TASK OBJECTIVE: Without skipping a line, reproduce the entries exactly.

DATA FOR ANALYSIS:
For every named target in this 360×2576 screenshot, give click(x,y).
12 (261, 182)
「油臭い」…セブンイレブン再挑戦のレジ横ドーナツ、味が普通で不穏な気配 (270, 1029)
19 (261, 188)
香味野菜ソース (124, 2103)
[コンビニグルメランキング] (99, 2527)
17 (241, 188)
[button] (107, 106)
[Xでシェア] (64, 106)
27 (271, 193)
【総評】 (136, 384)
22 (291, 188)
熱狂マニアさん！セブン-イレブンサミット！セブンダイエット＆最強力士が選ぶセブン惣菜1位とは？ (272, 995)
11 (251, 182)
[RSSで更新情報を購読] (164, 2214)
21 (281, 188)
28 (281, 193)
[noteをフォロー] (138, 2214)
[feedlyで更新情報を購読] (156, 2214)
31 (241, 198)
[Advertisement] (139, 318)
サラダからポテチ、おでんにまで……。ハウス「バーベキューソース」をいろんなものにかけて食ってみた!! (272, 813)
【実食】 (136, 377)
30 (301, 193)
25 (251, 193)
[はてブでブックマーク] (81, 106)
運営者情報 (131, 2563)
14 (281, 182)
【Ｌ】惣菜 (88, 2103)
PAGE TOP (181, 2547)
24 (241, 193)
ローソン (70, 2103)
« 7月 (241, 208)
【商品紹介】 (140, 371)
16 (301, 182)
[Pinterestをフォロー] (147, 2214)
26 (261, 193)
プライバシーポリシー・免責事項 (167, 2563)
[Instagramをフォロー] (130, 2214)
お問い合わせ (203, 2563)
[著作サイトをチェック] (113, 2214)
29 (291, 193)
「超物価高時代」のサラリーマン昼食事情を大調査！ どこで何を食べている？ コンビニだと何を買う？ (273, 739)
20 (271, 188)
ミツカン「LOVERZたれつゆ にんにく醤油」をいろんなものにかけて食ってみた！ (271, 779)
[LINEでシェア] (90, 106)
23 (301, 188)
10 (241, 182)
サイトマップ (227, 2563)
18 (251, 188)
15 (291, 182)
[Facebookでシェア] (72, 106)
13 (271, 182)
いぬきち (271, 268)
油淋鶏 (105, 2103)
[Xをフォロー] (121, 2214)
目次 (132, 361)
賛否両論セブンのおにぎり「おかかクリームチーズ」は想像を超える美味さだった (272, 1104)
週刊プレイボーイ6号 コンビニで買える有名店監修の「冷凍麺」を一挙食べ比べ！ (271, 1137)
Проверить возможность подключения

FINISHED EXERCISE:
For every named target in this 360×2576 screenshot, give click(x,y).
12 (261, 182)
「油臭い」…セブンイレブン再挑戦のレジ横ドーナツ、味が普通で不穏な気配 (270, 1029)
19 (261, 188)
香味野菜ソース (124, 2103)
[コンビニグルメランキング] (99, 2527)
17 (241, 188)
[button] (107, 106)
[Xでシェア] (64, 106)
27 (271, 193)
【総評】 (136, 384)
22 (291, 188)
熱狂マニアさん！セブン-イレブンサミット！セブンダイエット＆最強力士が選ぶセブン惣菜1位とは？ (272, 995)
11 (251, 182)
[RSSで更新情報を購読] (164, 2214)
21 (281, 188)
28 (281, 193)
[noteをフォロー] (138, 2214)
[feedlyで更新情報を購読] (156, 2214)
31 (241, 198)
[Advertisement] (139, 318)
サラダからポテチ、おでんにまで……。ハウス「バーベキューソース」をいろんなものにかけて食ってみた!! (272, 813)
【実食】 (136, 377)
30 (301, 193)
25 (251, 193)
[はてブでブックマーク] (81, 106)
運営者情報 (131, 2563)
14 (281, 182)
【Ｌ】惣菜 (88, 2103)
PAGE TOP (181, 2547)
24 (241, 193)
ローソン (70, 2103)
« 7月 (241, 208)
【商品紹介】 (140, 371)
16 (301, 182)
[Pinterestをフォロー] (147, 2214)
26 (261, 193)
プライバシーポリシー・免責事項 (167, 2563)
[Instagramをフォロー] (130, 2214)
お問い合わせ (203, 2563)
[著作サイトをチェック] (113, 2214)
29 (291, 193)
「超物価高時代」のサラリーマン昼食事情を大調査！ どこで何を食べている？ コンビニだと何を買う？ (273, 739)
20 (271, 188)
ミツカン「LOVERZたれつゆ にんにく醤油」をいろんなものにかけて食ってみた！ (271, 779)
[LINEでシェア] (90, 106)
23 (301, 188)
10 (241, 182)
サイトマップ (227, 2563)
18 (251, 188)
15 (291, 182)
[Facebookでシェア] (72, 106)
13 (271, 182)
いぬきち (271, 268)
油淋鶏 (105, 2103)
[Xをフォロー] (121, 2214)
目次 (132, 361)
賛否両論セブンのおにぎり「おかかクリームチーズ」は想像を超える美味さだった (272, 1104)
週刊プレイボーイ6号 コンビニで買える有名店監修の「冷凍麺」を一挙食べ比べ！ (271, 1137)
Проверить возможность подключения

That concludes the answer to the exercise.